*Exercise tasks*.
(a) Summarize the mailing-list reply on Axiom domains and Aldor return types in two sentences.
(b) Pick up the mailing-list reply on Axiom domains and Aldor return types at the point where it stops, and keep writing it.

Re: [Axiom-developer] Axiom domains and Aldor return types
From: William Sit
Subject: Re: [Axiom-developer] Axiom domains and Aldor return types
Date: Mon, 17 Jan 2005 00:56:39 -0500
Steve:
Stephen Wilson wrote:
> First, let me thank you for your analysis! I am finding the questions
> raised here very interesting. But I'm still on the other side of the
> fence for the moment :)
I have no problem with that :-) If you read my toss and turn part, I know what
your reasons are and certainly respect that point of view as well. In some
sense, I am playing devil's advocate.
> > (I) The algorithm, which is really for S, is now an algorithm for R.
> > It hides the existence of S completely. It also hides the relevance
> > of p:P.
>
> The algorithm never needs to know S explicitly. If anything, the
> algorithm involves `something' with satisfies C(R,p). However, the
> meaning of a call to bar(p:R, ...)$Foo will in general carry a level
> of meaning all its own, which need not communicate a dependence on S
> (or C(R,p)). I dont see how this level of semantics involves the
> problems we are discussing.
On the contrary, it has a lot to do! Let me recap your Foo package here for
discussion:
---------
Foo(R: ModularComputation): with { ... } == add {
bar(r: R, p:R): R == {
elem : ResidueClassRing(R, p) :=
modularRep(r)$residueClassRing(p)
-- hairy computation...
canonicalPreImage(elem)
} }
---------
Two comments: (1) Axiom can also hide S as you prefer:
Foo(R,p): T == C where
R: ModularCategory
p: Ideal(R)
Q ==> any domain constructed from R, p
T == with
bar: R -> Q
C == add
S:= SomeConstructionForResidueClassRing(R,p)
import S
bar(r)==
elem:S:=modularRep(r)$S
-- hairy computations
q:Q:= ...
Calling sequence in some other package, assuming R, p are already
defined:
bar(r)$Foo(R,p)
But notice that in such case, S is fixed (hardwired), much like your
residueClassRing(p) is fixed because of encapsulation in ModularComputation. The
original way, with S as a parameter, allows easy changes of representation of S
(hey, except for signature, bar(r)$Foo(R,p,S) is really a function of 4
parameters). The Aldor way would need to replace R by R1, which is another
wrapper around the base ring R. On the other hand, the original way, Q can
depend on S and now it cannot. If Aldor allows signatures like:
bar:(r:R, p:Ideal(R)) -> BAE(R, p, residueClassRing(p))

*Collected data*.

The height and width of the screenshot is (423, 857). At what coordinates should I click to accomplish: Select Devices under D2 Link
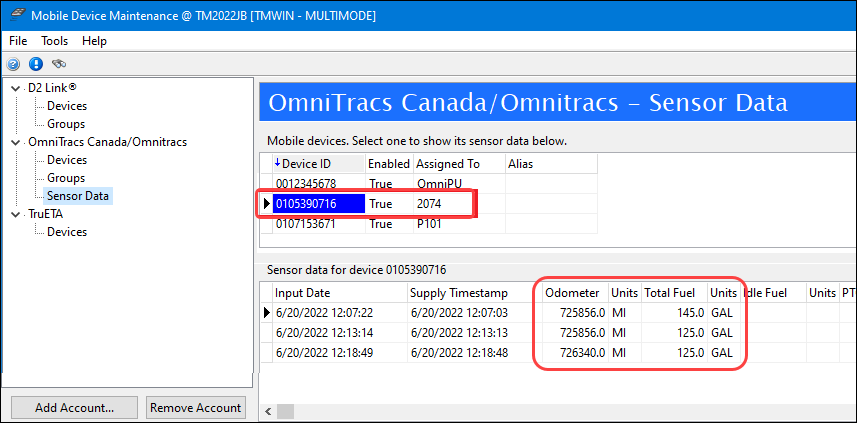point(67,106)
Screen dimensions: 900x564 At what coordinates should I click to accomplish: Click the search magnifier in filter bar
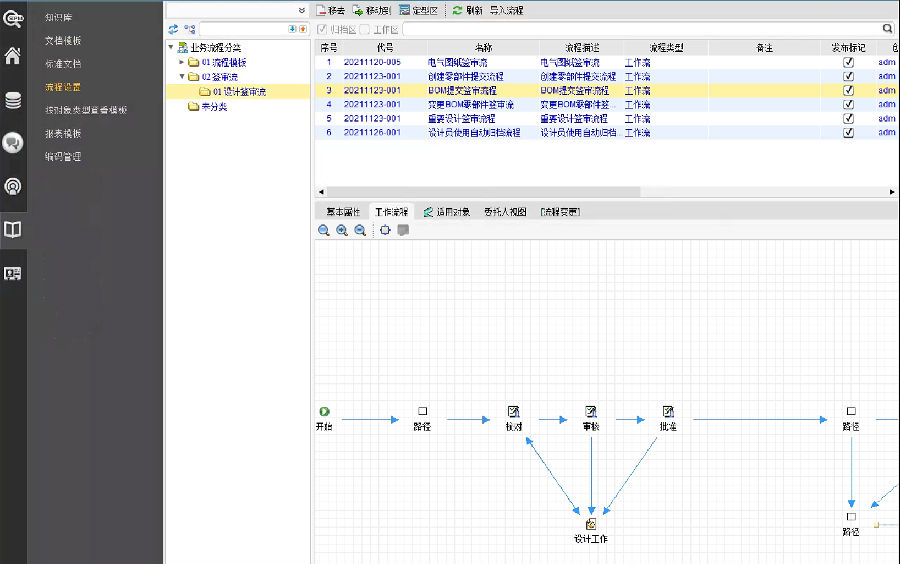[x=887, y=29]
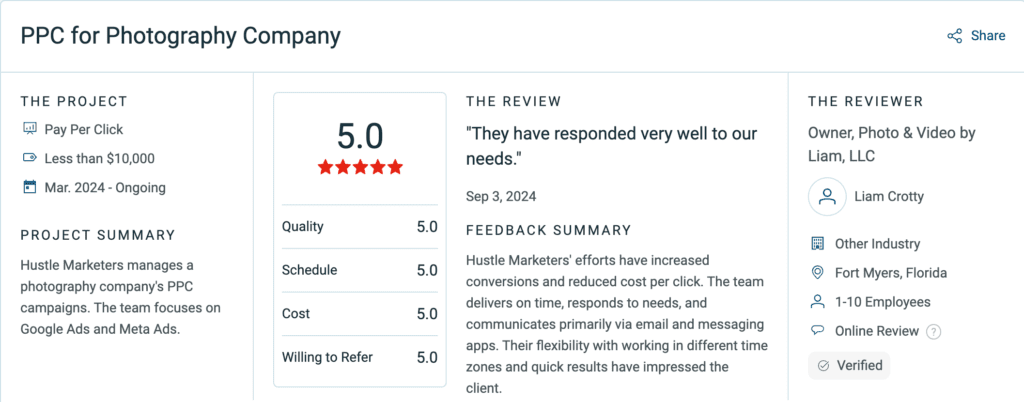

*Task answers*.
(a) Replying to Stephen Wilson, William Sit says he is playing devil's advocate and argues that the meaning of a call to bar has a lot to do with the problems under discussion. He shows that Axiom can also hide S inside a package like Foo, but notes that S then becomes hardwired, whereas passing S as a parameter makes its representation easy to change and lets Q depend on S.

(b)
that would be more general. But I worry about the efficiency here: each
evaluation of bar would require a new instantiation of
residueClassRing(p) even if p is fixed! I doubt very much the compiler will
optimize the code for this special, but perhaps common situation. In the Axiom
version, because bar does not depend on p (or rather p is fixed with respect to
bar), only one instantiation will be done.
In a recent message,
[Axiom-developer] A terrible bug: romberg+simplify/expand: slowdown of
125/300 times
Vladimir gave an example where Axiom does repeatedly invoke a map function from
EF for each of the 2049 evaluations of the function in:
romberg(z+->simplify(%i^2), 0, 1, 0.1, 0.1, 10, 12)
(use ")set mess bot on" to see the 2049 selections pass you by), even after the
function z+->simplify(%i^2) is compiled as in
g: (Complex Integer, Integer)->Integer
The interpreter somehow invokes a lift from Complex Integer->Integer
to work over EXPR COMPLEX INT -> EXPR INT simply because %i was used.
But I agree that if you want to hide p, then Axiom cannot handle this because
the signature for bar would not be available.
(2) If you push your argument further, we can say that everything we compute
only depends on what we know about the integers. We can say there is no need to
communicate a dependence on say a polynomial ring over the integers because all
algorithms only work on the integers (the exponents of the monomials are also
integer vectors). But the way mathematics is developed is to create new objects.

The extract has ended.